De repente, o mundo descobre um brasileiro pouco cordial
Surpresa! Um Brasil violento aparece nas manchetes da imprensa mundial. A famosa expressão do historiador Sérgio Buarque de Holanda, sobre o brasileiro cordial, tantas vezes mal interpretada, mas muitas vezes mais repetida à exaustão, não deve ser muito conhecida no exterior, mas o fato é que mundo tinha exatamente essa imagem do brasileiro médio: um...
Surpresa! Um Brasil violento aparece nas manchetes da imprensa mundial.
A famosa expressão do historiador Sérgio Buarque de Holanda, sobre o brasileiro cordial, tantas vezes mal interpretada, mas muitas vezes mais repetida à exaustão, não deve ser muito conhecida no exterior, mas o fato é que mundo tinha exatamente essa imagem do brasileiro médio: um cidadão pacato, folgazão, amigo de todos, sempre disposto à música e à diversão e bem mais associado às imagens de praias e do Carnaval do que ao trabalho duro. A despeito de um ex-presidente carrancudo, mal-educado e inimigo da natureza, prevalecia a noção de que o brasileiro comum era um cidadão simpático, acolhedor, propenso ao futebol-arte, antes que a esses esportes brutos ou à luta livre, apreciados pelos americanos.
O Capitólio tupiniquim do 8 de janeiro veio desmentir, ou desvelar, o ledo engano.
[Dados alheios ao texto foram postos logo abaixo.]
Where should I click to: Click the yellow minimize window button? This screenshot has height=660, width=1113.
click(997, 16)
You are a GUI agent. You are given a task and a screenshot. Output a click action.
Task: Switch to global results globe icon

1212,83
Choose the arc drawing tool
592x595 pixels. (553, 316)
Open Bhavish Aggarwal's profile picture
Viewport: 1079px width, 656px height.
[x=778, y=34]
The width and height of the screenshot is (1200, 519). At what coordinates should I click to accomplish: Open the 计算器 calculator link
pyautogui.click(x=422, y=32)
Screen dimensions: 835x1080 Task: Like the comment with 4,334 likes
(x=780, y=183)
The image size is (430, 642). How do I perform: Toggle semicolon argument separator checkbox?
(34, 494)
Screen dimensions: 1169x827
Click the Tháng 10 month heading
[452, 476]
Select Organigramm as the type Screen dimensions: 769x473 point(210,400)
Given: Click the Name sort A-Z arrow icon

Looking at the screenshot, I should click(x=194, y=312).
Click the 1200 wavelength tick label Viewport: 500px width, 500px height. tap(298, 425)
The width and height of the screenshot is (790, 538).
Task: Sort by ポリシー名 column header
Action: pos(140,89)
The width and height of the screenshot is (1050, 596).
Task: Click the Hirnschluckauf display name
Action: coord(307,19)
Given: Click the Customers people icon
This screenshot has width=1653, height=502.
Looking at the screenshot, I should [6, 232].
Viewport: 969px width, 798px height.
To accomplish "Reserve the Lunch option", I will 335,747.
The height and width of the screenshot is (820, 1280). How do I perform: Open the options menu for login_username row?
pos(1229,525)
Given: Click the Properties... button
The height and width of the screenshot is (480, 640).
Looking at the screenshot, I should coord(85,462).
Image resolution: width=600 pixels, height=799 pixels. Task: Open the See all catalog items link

A invasão e a depredação, não de apenas um, mas de três poderes simultaneamente, levaram às primeiras chamadas do noticiário internacional, e às primeiras páginas dos jornais, assim como das novas mídias, imagens deploráveis de novos bárbaros tentando derrubar pela força um novo governo legitimamente eleito pouco mais de dois meses antes. Não se deploram mortos como no Capitólio dos trumpistas, mas o cenário de destruição depois da passagem dos hunos bolsonaristas (foto) foi ainda mais devastador do que em Washington. De repente, quase sem aviso, o que eram “manifestações de protesto” – segundo os apoiadores dos vândalos – se converteram em cenas de fúria desenfreada, prontamente reproduzidas em quase todos os canais de informação nos quatro cantos do planeta.
A reação de muitas autoridades mundiais foi também imediata. Poucos minutos após a transmissão das primeiras imagens, declarações, notas e mensagens de indignação e de solidariedade passaram a ser prontamente divulgadas pelos mesmos canais da mídia mundial. Da Argentina à Venezuela, passando por Cuba e Estados Unidos, no hemisfério, da Áustria ao Timor Leste, ao redor do mundo, chefes de Estado, de governo, diretores de organizações multilaterais e de organismos regionais emitiram notas e fizeram pronunciamentos em defesa da democracia brasileira e condenando o que parecia ser, e talvez fosse efetivamente, uma tentativa golpista, no mais puro estilo Donald Trump, inclusive com as mesmas indecisões exibidas pelos órgãos de segurança nos dois casos. O mundo foi então apresentado à face menos risonha do brasileiro supostamente cordial e boa praça, aparecendo em seu lugar um bando de trogloditas enrolados na bandeira nacional. Tudo isso muito pouco depois que o mundo deplorou, de forma unânime, o desaparecimento do rei do futebol, o maior atleta do mundo, o brasileiro mais conhecido do mundo, o “passaporte Pelé”, que salvou a vida de mais de um repórter trabalhando em zonas inóspitas e perigosas.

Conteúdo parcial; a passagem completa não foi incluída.